An Architecture Decision Record captures a single decision, the context that motivated it, the options considered, and the consequences of the choice. ADRs are immutable. You don't edit an old ADR when circumstances change. You write a new ADR that supersedes it and reference the old one. This immutability creates an audit trail of architectural evolution. The template has five sections. Title: a short noun phrase like "Use Aurora PostgreSQL for order data." Status: Proposed, Accepted, Deprecated, or Superseded. Context: what's happening that requires a decision (2-3 paragraphs). Decision: what you chose and why (1-2 paragraphs). Consequences: what follows from this decision, both positive and negative (bulleted list). Here's a real example: Title: ADR-0012: Use EventBridge for inter-service communication. Status: Accepted. Context: The order-processing service needs to notify the fulfillment-service when an order is created and the notification-service when a payment fails. The current implementation uses direct HTTP calls between services, which creates tight coupling and makes the caller responsible for retry logic. We evaluated three options: direct HTTP calls with circuit breakers, SQS point-to-point queues, and EventBridge with routing rules. Decision: Use Amazon EventBridge with a custom event bus. EventBridge provides content-based routing through rules, which lets us add new consumers without modifying the producer. The schema registry provides contract enforcement. The archive and replay feature supports debugging and reprocessing. SQS was rejected because point-to-point queues require the producer to know about every consumer. Direct HTTP was rejected because it couples service availability. Consequences: Positive: new consumers can subscribe to events without code changes in the producer. Event replay enables debugging production issues. Schema registry enforces API contracts. Negative: EventBridge adds 50-100ms latency compared to direct HTTP. Eventually consistent delivery requires idempotent consumers. CloudWatch monitoring is less intuitive than HTTP error codes. Store ADRs as numbered Markdown files in a docs/adr/ directory in the same repository as the service they describe. Reference the ADR number in the architecture diagram as a label on the relevant component: the EventBridge icon in the diagram gets a label "See ADR-0012" so anyone viewing the diagram can find the rationale.

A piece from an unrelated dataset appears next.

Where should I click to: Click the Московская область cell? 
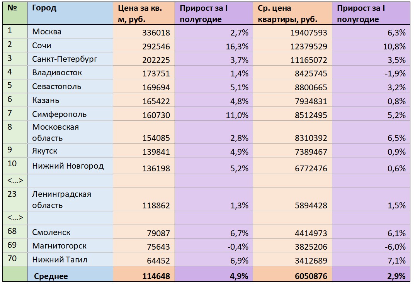pos(70,132)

Build operational runbooks for incidents, scaling, and deployments

A runbook is a step-by-step procedure for operating a system. Good runbooks are written during calm times and consumed during panicked times. That means they need to be concise, command-first, and free of explanatory preamble. An on-call engineer at 3 AM doesn't need context paragraphs. They need numbered steps with copy-paste commands. Structure every runbook with five sections. Trigger: what situation causes you to use this runbook (example: "CloudWatch alarm ALB-5xx-rate fires when 5xx responses exceed 5% for 3 consecutive minutes"). Prerequisites: access, tools, and permissions needed before starting. Steps: numbered commands with expected outputs. Validation: how to confirm the issue is resolved. Escalation: who to contact if the runbook doesn't fix the problem. Here's a skeleton for a scaling runbook: Trigger: ECS CPU utilization exceeds 80% sustained for 10 minutes, or SQS queue depth exceeds 10,000 messages. Prerequisites: AWS CLI configured with production profile, kubectl access to the EKS cluster, Datadog dashboard open. Step 1: Check current ECS task count with 'aws ecs describe-services' and verify desired vs running task count. Step 2: If running count is less than desired count, tasks are failing to start. Check CloudWatch logs for OOM or health check failures. Step 3: If running count equals desired count and CPU is still high, increase desired count by 50% with 'aws ecs update-service --desired-count N'. Step 4: Monitor ALB target group healthy host count until new tasks register. Step 5: Monitor CPU utilization for 10 minutes. If still above 80%, repeat Step 3. Validation: CPU utilization below 60% for 10 minutes, SQS queue depth trending toward zero, no 5xx errors in ALB access logs. Escalation: If three scaling rounds don't reduce CPU below 80%, page the team lead to investigate application-level performance issues. Link the runbook to the architecture diagram by including a diagram reference at the top: "This runbook operates on the order-processing ECS cluster shown in docs/diagrams/order-processing-architecture.drawio, specifically the Fargate tasks behind the internal ALB." This cross-reference lets the on-call engineer see the blast radius of their actions. Scaling the ECS service affects the ALB target group registration, Aurora connection count, and ElastiCache connection count. The diagram shows all of these relationships.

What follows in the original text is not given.